期刊
HUMAN MUTATION
卷 30, 期 2, 页码 E395-E403出版社
WILEY
DOI: 10.1002/humu.20887
关键词
type V (pro)collagen; classic EDS; signal peptide mutation; COL5A1
资金
- Fund for Scientific Research-Flanders [G. 0171.05]
- European Commission [12051203, 512117]
Classic Ehlers-Danlos syndrome (EDS) is a heritable connective tissue disease characterized by skin hyperextensibility, atrophic scarring, joint hypermobility and generalized tissue fragility. Mutations in COL5A1 and COL5A2, encoding the type V collagen pro alpha 1- and pro alpha 2-chain, are found in similar to 50% of patients with classic EDS. The majority of mutations lead to a non-functional COL5A1 allele, as a result of the introduction of a premature stopcodon in one COL5A1 transcript. A minority of mutations affect the structure of the type V collagen central helical domain. We show that mutations in the signal peptide (SP) domain of the prepro alpha 1(V)-collagen chain cause classic EDS. The missense mutations (p.L25R and p.L25P) are located in the crucial hydrophobic SP core, which is indispensible for preprotein translocation into the endoplasmic reticulum.
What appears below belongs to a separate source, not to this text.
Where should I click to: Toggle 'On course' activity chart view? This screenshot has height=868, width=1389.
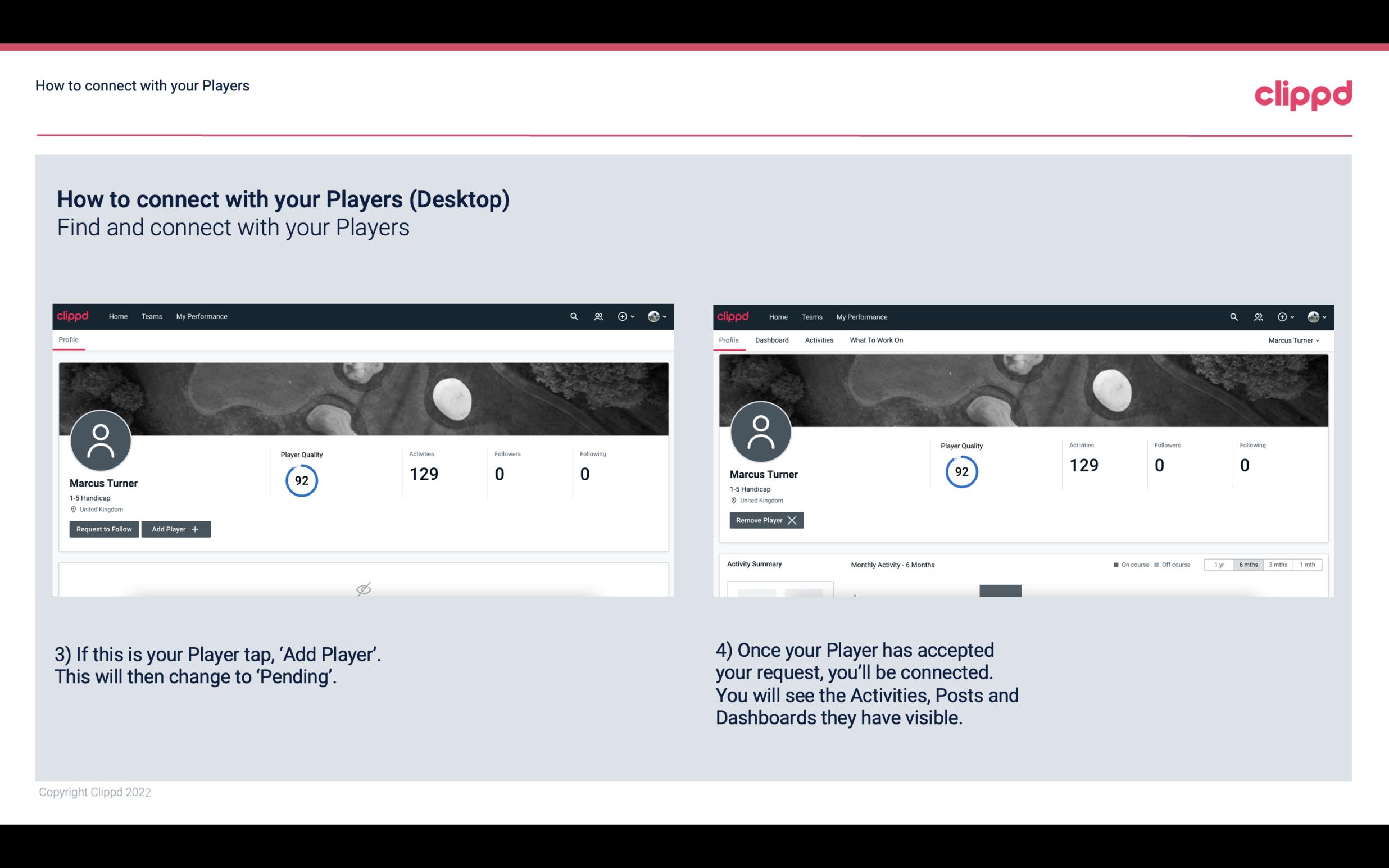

As a result, mutant type V procollagen is retained within the cell, leading to a decreased amount of type V collagen in the extracellular matrix and disturbed collagen fibrillogenesis. Our findings further support the observation that decreased availability of type V (pro) collagen is a key factor and a shared mechanism in the pathogenesis of classic EDS. (C) 2008 Wiley-Liss, Inc.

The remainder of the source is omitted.